The study compared 392 men with prostate cancer with an equal number of healthy men. It found that men had lower risks of prostate cancer if they were resistant to the hormone insulin – a common trait in overweight or obese people. (Insulin helps our bodies convert sugars into energy – obese people are less good at this because they don’t respond properly to insulin).

So far, so good. But the heavier men were also more likely to develop aggressive prostate tumours that were more likely to spread to other parts of their body.

These results may seem confusing but they tie in very well with what we already know. Much larger studies over the past few years have found similar results and it’s part of a shift in the way we think about the causes of prostate cancer.

Up till recently, most studies suggested that a man’s risk of prostate cancer wasn’t affected by their weight.

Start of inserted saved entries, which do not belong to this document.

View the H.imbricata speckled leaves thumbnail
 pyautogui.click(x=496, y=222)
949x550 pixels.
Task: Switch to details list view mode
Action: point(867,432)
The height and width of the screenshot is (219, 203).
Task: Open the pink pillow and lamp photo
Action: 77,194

But recently, scientists have started to realise that not all prostate cancers are born equal. Aggressive tumours are very different to non-aggressive, slow-growing ones. They can almost be thought of as two different diseases with different causes.

It now seems that being overweight or obese onlyincreases the risk of aggressive tumours and may actually reduce the risk of slow-growing, non-aggressive tumours.

This explains why earlier studies found no overall link between body weight and prostate cancer – the opposite effects on the two types of tumours were cancelling each other out.

Some studies have also found that being obese increases the likelihood that a prostate tumour will progress to a more advanced stage, and spread to other parts of the body.

It’s not clear why this is, but the most likely theory pins the blame on two sex-related hormones – testosterone and oestrogen.

Obese men have a lower level of testosterone than men with a healthy weight, and this is linked to a higher risk of aggressive prostate cancer. They also have higher levels of the female sex hormone oestrogen, which has been linked to a lower risk of non-aggressive tumours (but not aggressive ones).

So in obese men, abnormally high oestrogen levels lower the risk of non-aggressive tumours, while unusually low testosterone levels crank up the risk of aggressive ones.

With these two effects tugging in opposite directions, where does the balance sit? Is it possible that obese men actually have an winning ticket in the cancer prevention stakes?

Unfortunately, the evidence says that they don’t. Several large studies have found that obese men are still 20-40% more likely to die from prostate cancer than those with a healthy weight, probably because they are more likely to get aggressive cancers that are harder to treat.

And of course, as we keep reminding people, obesity also causes several other types of cancer including bowel, oesophageal and kidney cancers, and probably many more.

For reducing the risk of cancer, a healthy body weight is still the best option.